The metamorphic worms considered in this paper carry their own morphing engine. The worms also include strong defenses against static detection techniques. We presented experimental results showing that for sufficiently high padding ratios, these worms cannot be reliably detected using signature-based methods. Furthermore, the worms cannot be detected using a static technique based on HMMs. The HMM detector performance is acceptable for padding ratios up to about a factor of 2. However, the probability of misclassification is clearly unacceptable for padding-ratios greater than 2.0.

We measured the similarity of the worms using an \(n\)-gram technique and an opcode graph technique. The \(n\)-gram similarity was shown to be sufficiently low so as to prevent the extraction of a common signature. The average similarity scores measured using the opcode graph technique are comparable to the similarity scores for randomly selected benign files. This is another strong indicator that signature-based detection is futile. These results show that the worms cannot be reliably distinguished from benign files based on these similarity measures.

The worm presented in this paper is designed to serve as a practical tool for studying detection strategies for advanced metamorphic malware. Techniques aimed at identifying possible dead code could prove useful for detecting the worm presented here.

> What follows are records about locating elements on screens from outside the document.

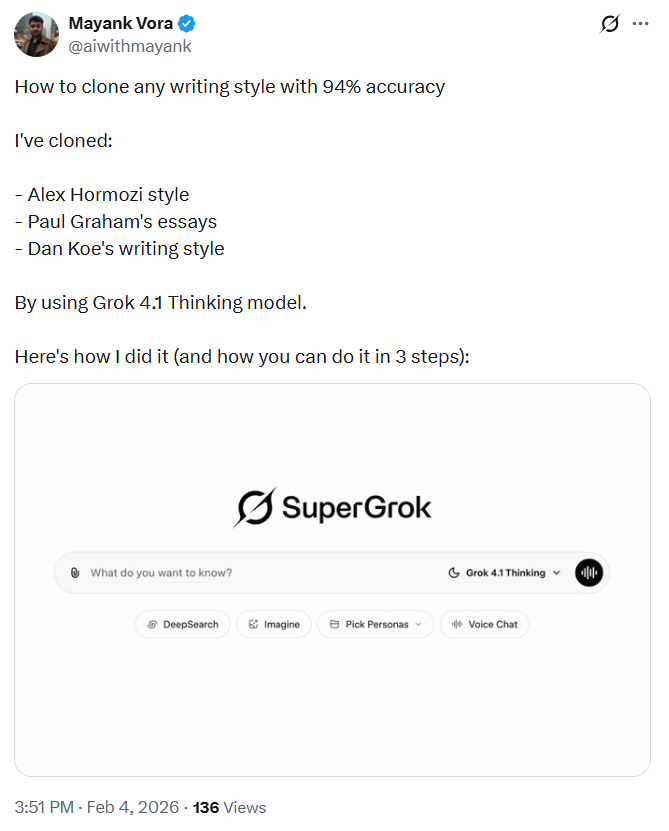The height and width of the screenshot is (831, 669).
Task: Click the "Paul Graham's essays" line
Action: point(115,221)
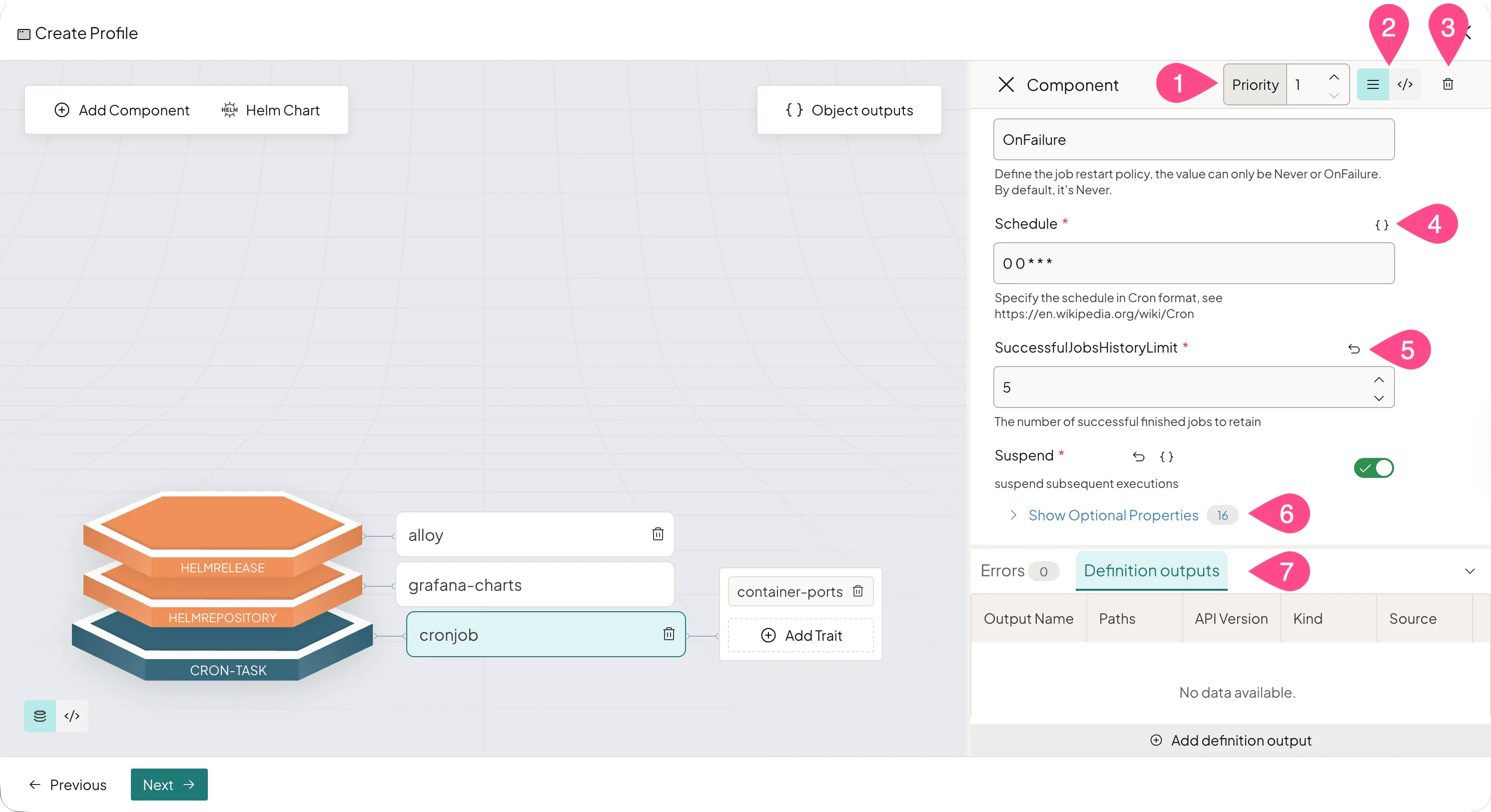1491x812 pixels.
Task: Open the Definition outputs tab
Action: (x=1151, y=571)
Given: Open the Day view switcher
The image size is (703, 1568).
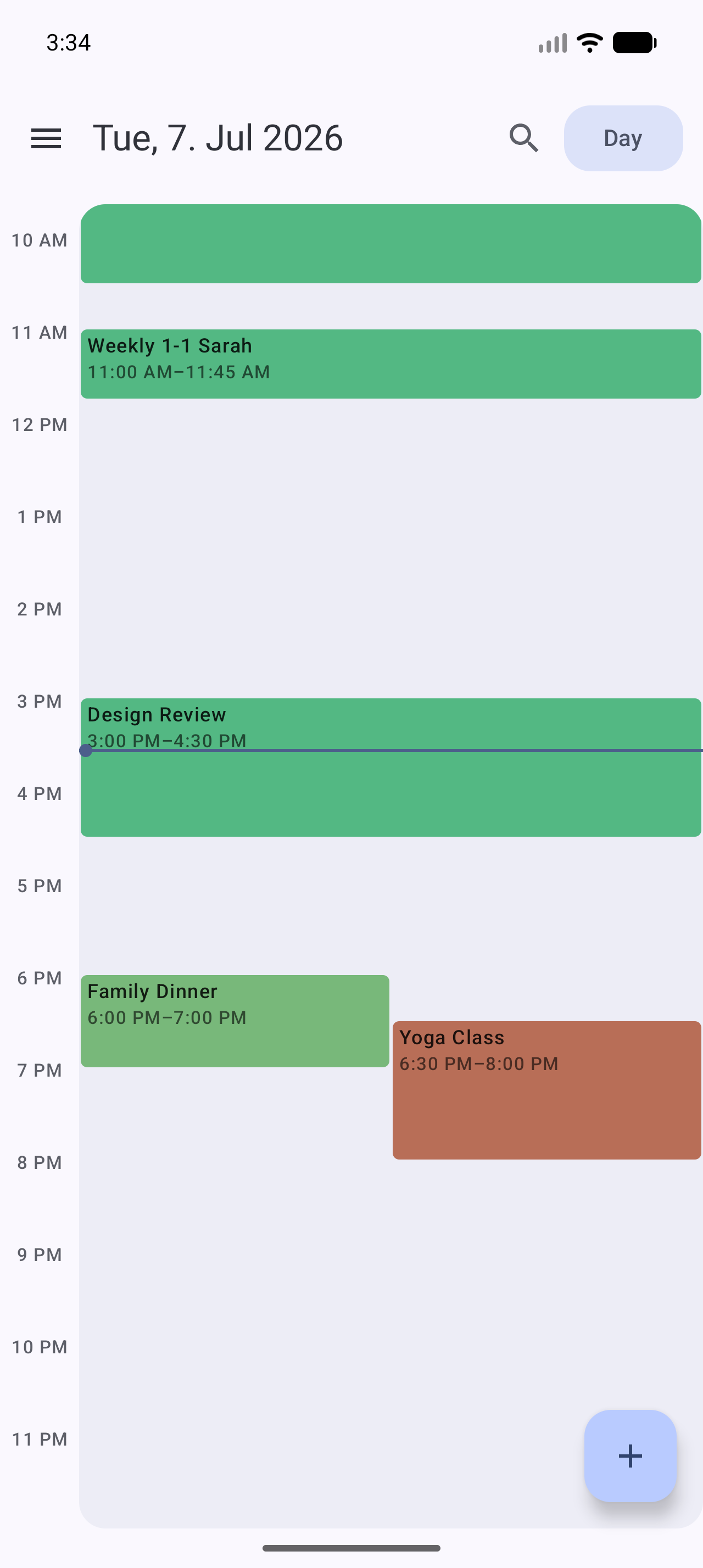Looking at the screenshot, I should (623, 138).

Although dead code can be disguised to the point where automatic identification is impractical, the techniques used in this research—as with the similar techniques used by metamorphic malware in the wild—are fairly elementary. Consequently, statistical analysis may prove useful for identifying regions of code that are of interest. For example, in [24], Kullback–Leibler divergence was used to enhance a masquerade detection system by statistically separating the attack from other activities. A similar principle might be of practical use when applied to metamorphic malware.